Twelve Agora markets are structured and ready. They open simultaneously when the first public Anchor receipt is committed — when the Shirokuma Algeria Puro.earth certification fires and the oracle anchors the first confirmed prediction to Solana. Until that receipt exists, no $CRED exists. Without $CRED, market positions cannot be denominated. The gate is cryptographic.
Prior prediction markets failed on the same constraint.
Human committees are bribed at scale. Regulatory oracles are capturable. Token voting reduces to plutocracy — the richest participants determine truth regardless of the legitimacy of their position. The common failure root: the oracle has no financial stake in its own accuracy. When it resolves incorrectly, nothing happens to it.

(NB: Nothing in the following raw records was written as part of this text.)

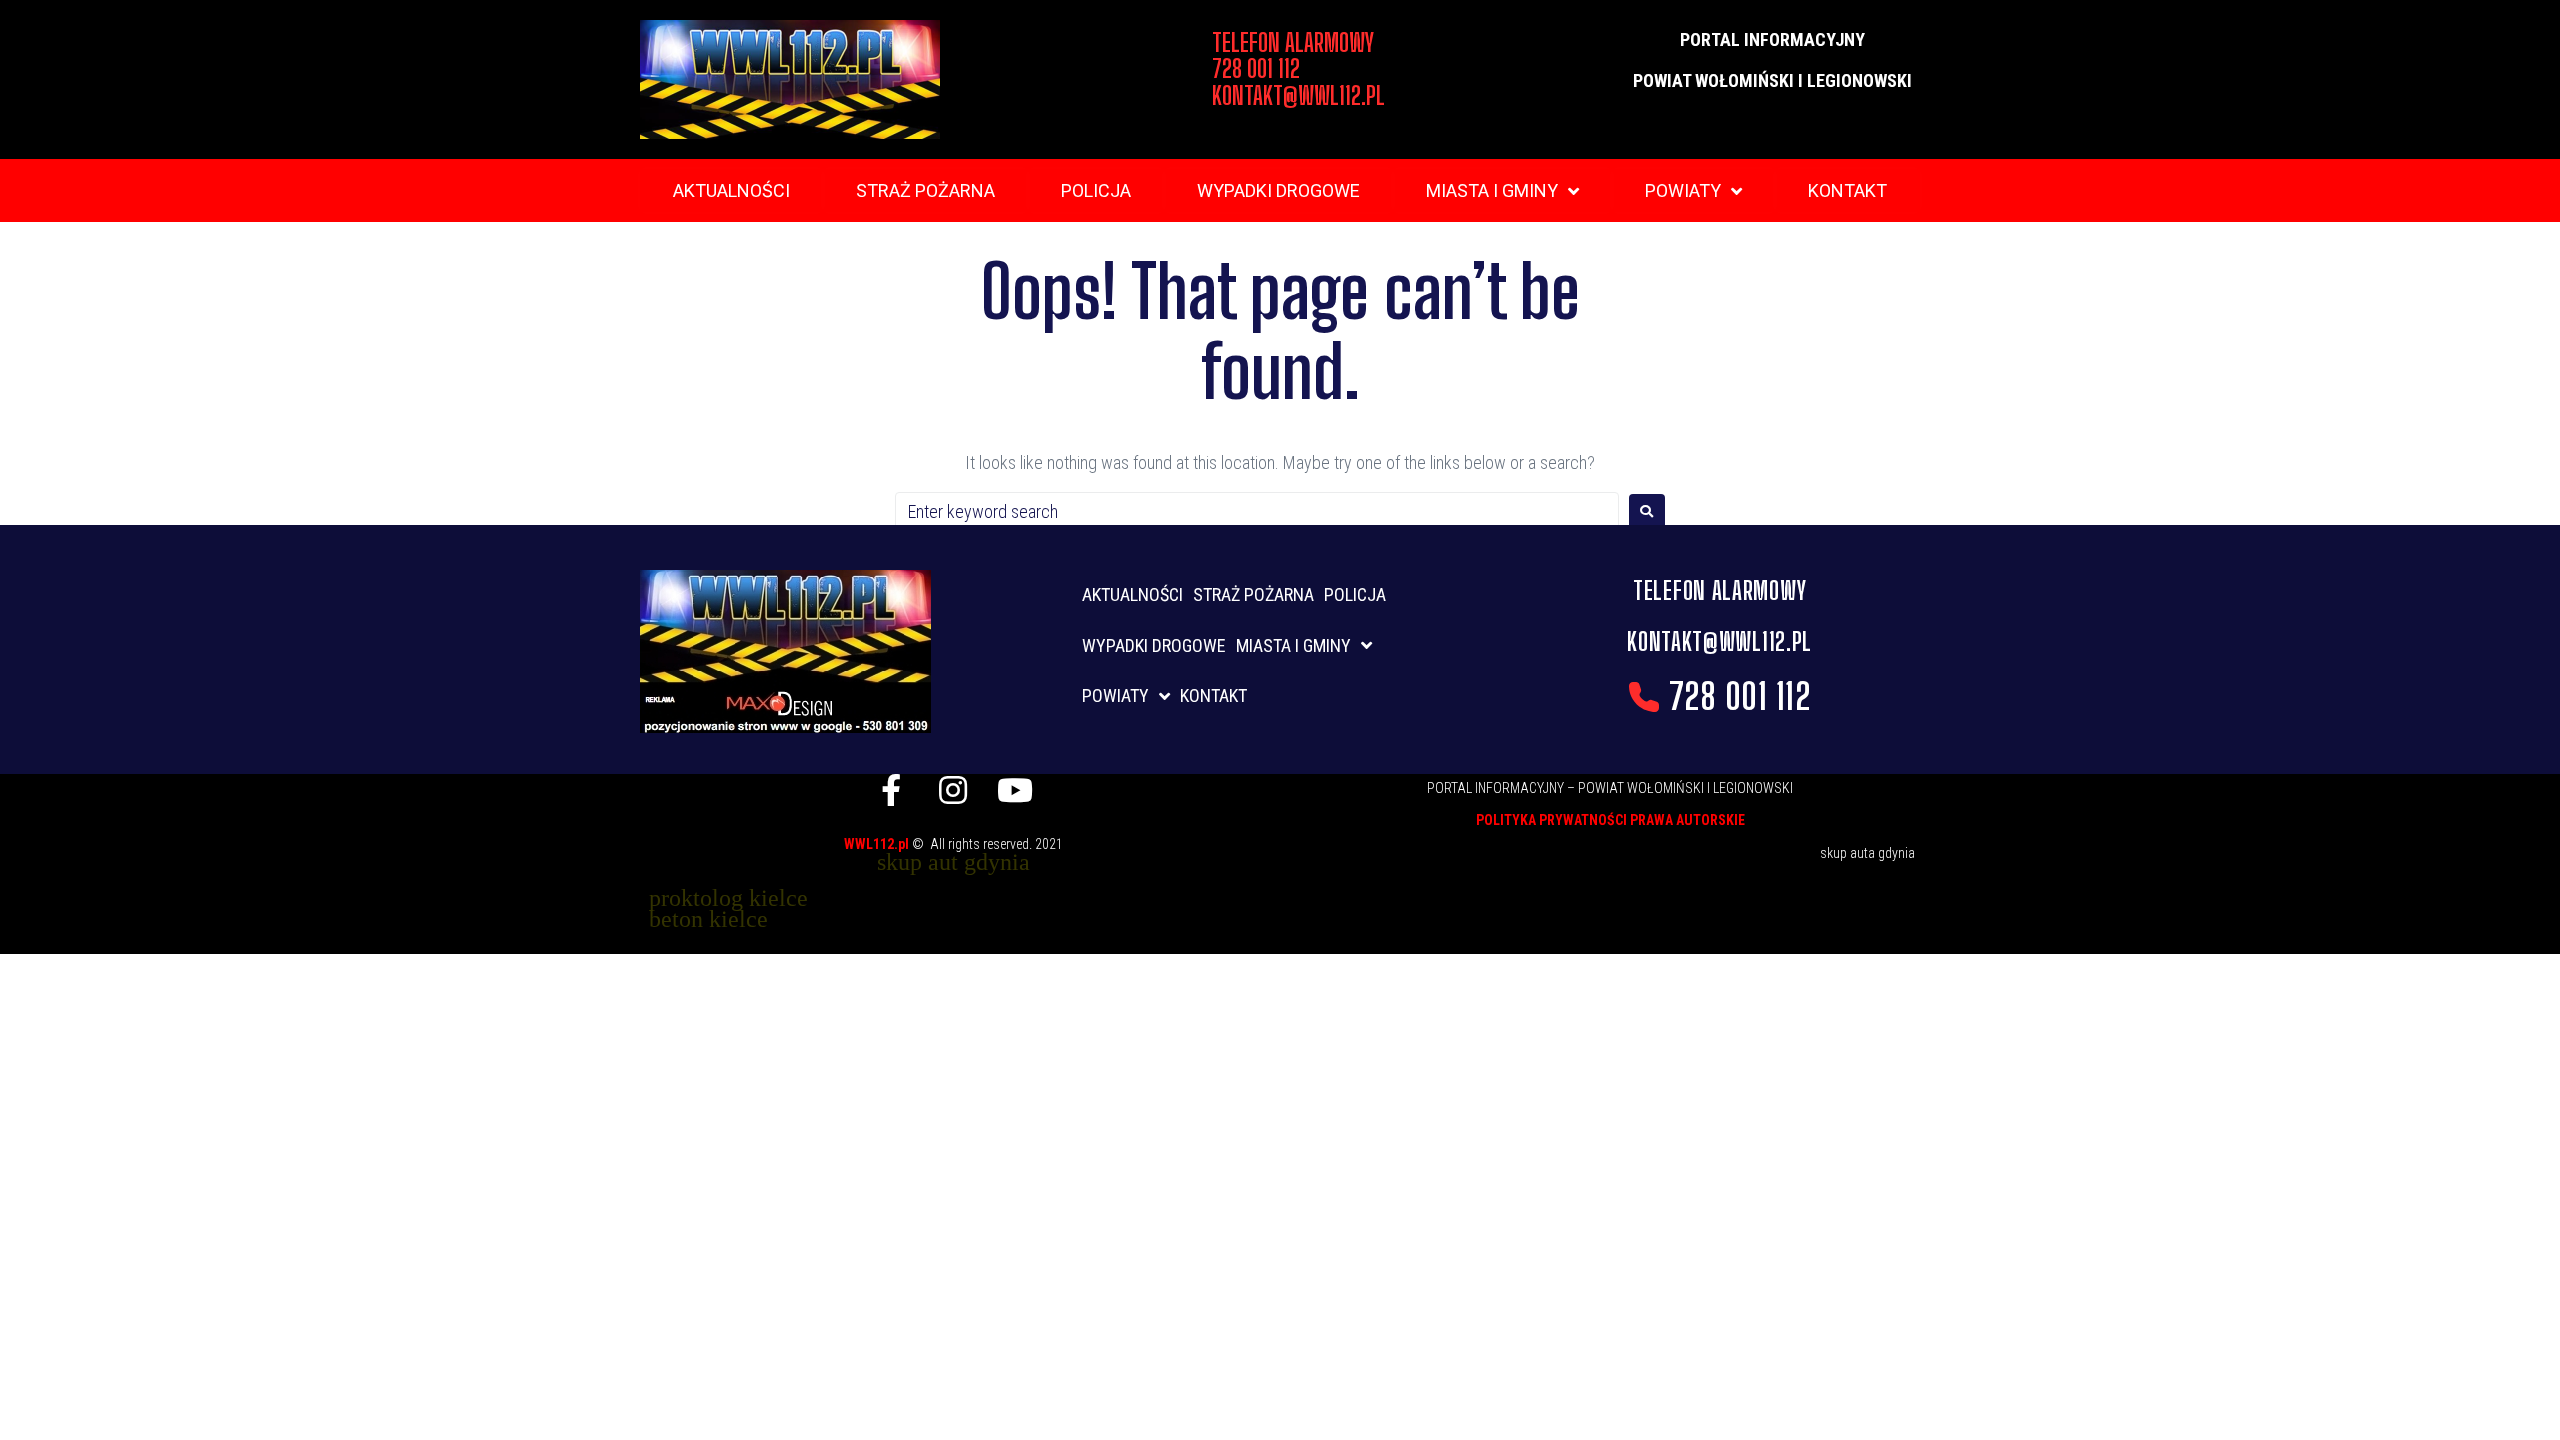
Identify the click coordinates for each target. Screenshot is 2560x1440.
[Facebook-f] (891, 790)
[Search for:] (1257, 511)
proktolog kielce (728, 898)
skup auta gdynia (1867, 853)
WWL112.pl (878, 844)
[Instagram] (953, 790)
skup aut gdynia (953, 862)
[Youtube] (1015, 790)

The PROOF oracle's $CRED credence pool burns on incorrect resolutions and mints on correct ones. Oracle operations suspend if the pool falls below minimum threshold. The oracle's economic wellbeing is a direct, automatic, inescapable function of whether it is right. The incentive to be accurate is not reputational. It is structural. The oracle cannot secretly compensate for inaccuracy. The only viable strategy is to be right.
The Anchor specification is published at github.com/PROOF-xyz/ANCHOR. Any prediction market can adopt it. As Anchor spreads, the standard for oracle accountability becomes externally defined and publicly verifiable. PROOF cannot maintain Anchor compliance while being systematically inaccurate. The open standard holds the reference implementation to its own published rules.